И она хмуро сказала:
– Я вообще-то уже спать ложусь.
– Правда, что ли? – удивился Полуянов. И огорченно добавил: – Ну, очень жаль. А я к тебе заехать хотел…
С ума сойти! Димка – к ней в гости собрался! Да в такой момент почти интимный – когда на носу полночь…
Впрочем, можно не обольщаться: не за ради ж ее неземной красоты, и не для того, чтоб рассказы о съемках выслушивать. И соблазнять ее Дима тоже не начнет. Что-то нужно ему. Хочет или домашней пищи употребить, или на жизнь пожаловаться, или – совета попросить. Но она так устала – чтобы выслушивать сейчас чьи-то жалобы и тем более – давать советы…
– Какие-то проблемы? – спросила Надя – так равнодушно, что журналист – привыкший, видно, к ее добросердечию – даже опешил. Секунд десять в трубку молчал.
– Да нет… в общем-то ничего… – наконец пробормотал Дима. – Надеялся просто, что покормишь. И поболтать. А ты что, занята?
Надя вдруг представила Димочку – уставшего (как же иначе, когда на дворе полночь?), голодного (питался журналист всегда кое-как, в лучшем случае биг-маками…). Наверняка еще сидит в своей разлюбезной редакции, в пустом, прокуренном кабинете. Или в квартире – в вечном холостяцком бардаке. И вот, вдруг захотелось человеку уюта да задушевного, семейного разговора – а она ему от ворот поворот… Нехорошо как-то. Что ей, сложно, что ли – выслушать? Да подкормить его, да пожалеть?
– Ладно, что с тобой поделаешь, – проворчала она. – Приезжай. Ненадолго.
– И поесть дашь? – воспрянул журналист.
– Дам. Только разносолов не будет. Гречневую кашу. С тушенкой. И салат из огурцов могу настрогать.
– Восхитительно, Наденька! – повеселел Полуянов. – Мне уже сто лет никто каш не варил! Тем более с тушеночкой да с салатиком. Ну, жди. Сейчас примчусь.

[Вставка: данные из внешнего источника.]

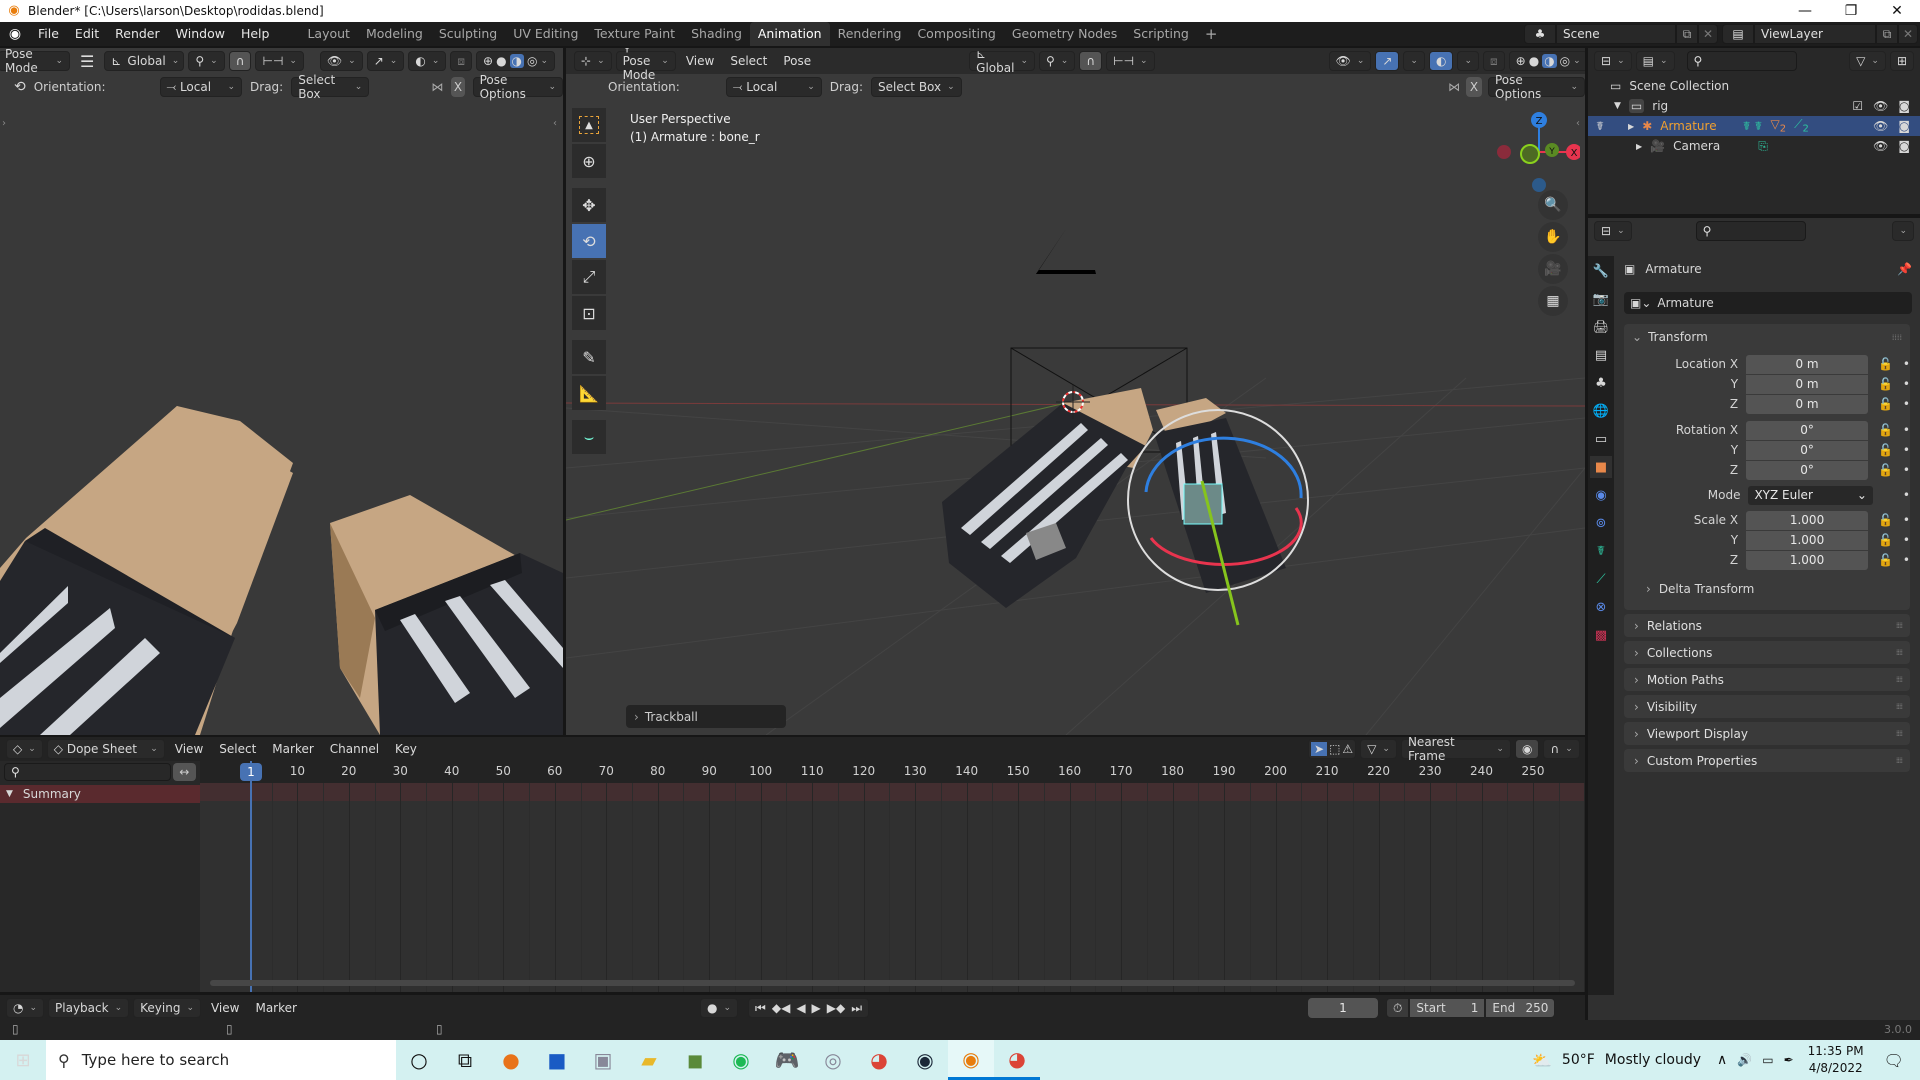 Image resolution: width=1920 pixels, height=1080 pixels. I want to click on tab-modeling: Modeling, so click(394, 34).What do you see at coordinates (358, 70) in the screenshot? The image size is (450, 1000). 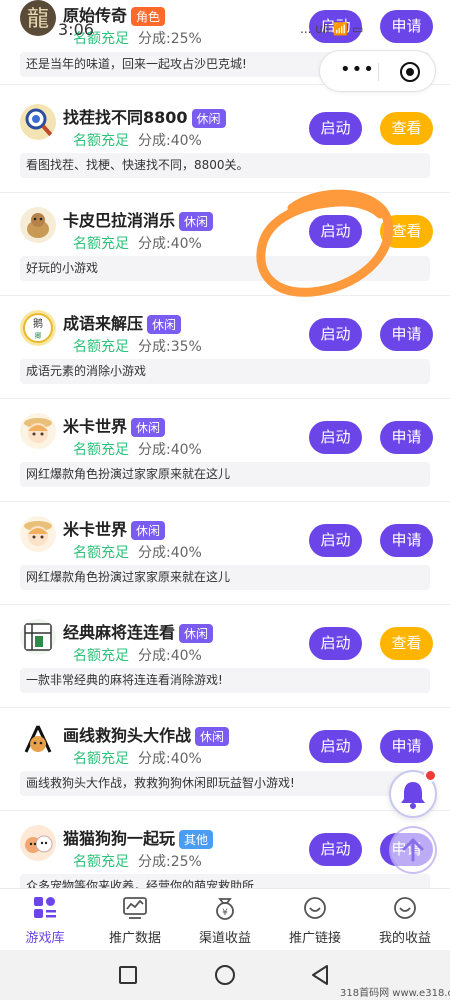 I see `more-icon: •••` at bounding box center [358, 70].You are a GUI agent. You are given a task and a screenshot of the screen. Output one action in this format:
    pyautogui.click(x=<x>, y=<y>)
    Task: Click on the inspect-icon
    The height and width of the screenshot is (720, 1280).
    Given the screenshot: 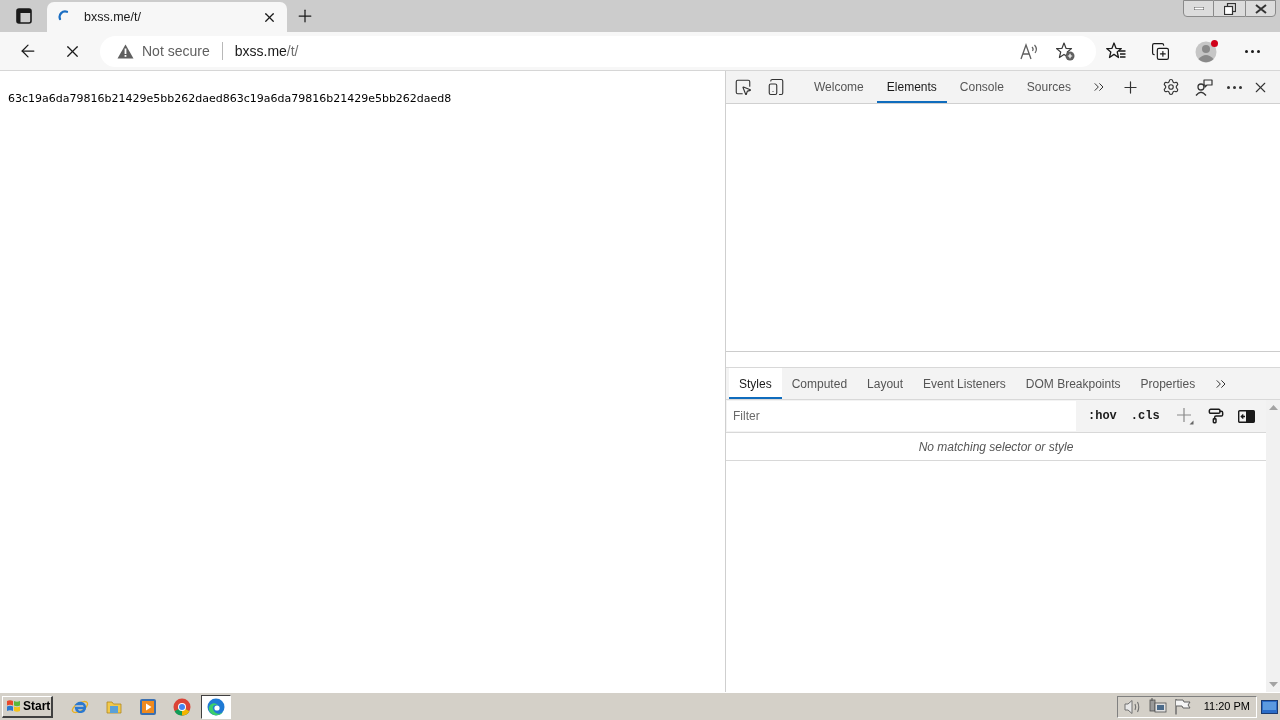 What is the action you would take?
    pyautogui.click(x=743, y=87)
    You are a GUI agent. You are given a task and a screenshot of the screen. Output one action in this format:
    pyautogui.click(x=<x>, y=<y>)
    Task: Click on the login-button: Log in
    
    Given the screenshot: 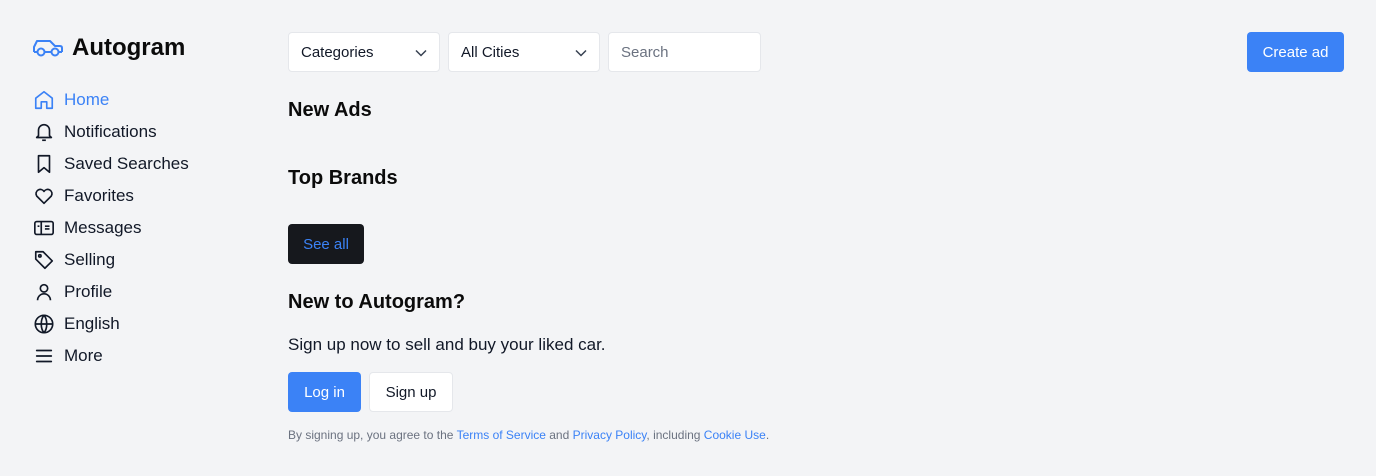 What is the action you would take?
    pyautogui.click(x=324, y=392)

Надя едва успела соскрести толстенный слой сценической косметики да переодеться из короткой юбки в привычные брюки мешком. Даже авансированный салат из огурцов соорудить не успела – Дима уже примчался. Царапая щетиной, поцеловал в щечку, протянул привычные (всегда с ними в гости являлся – мама, что ли, так научила?) дары – бутылку вина и букет печальных цветов – на этот раз это были тюльпанчики.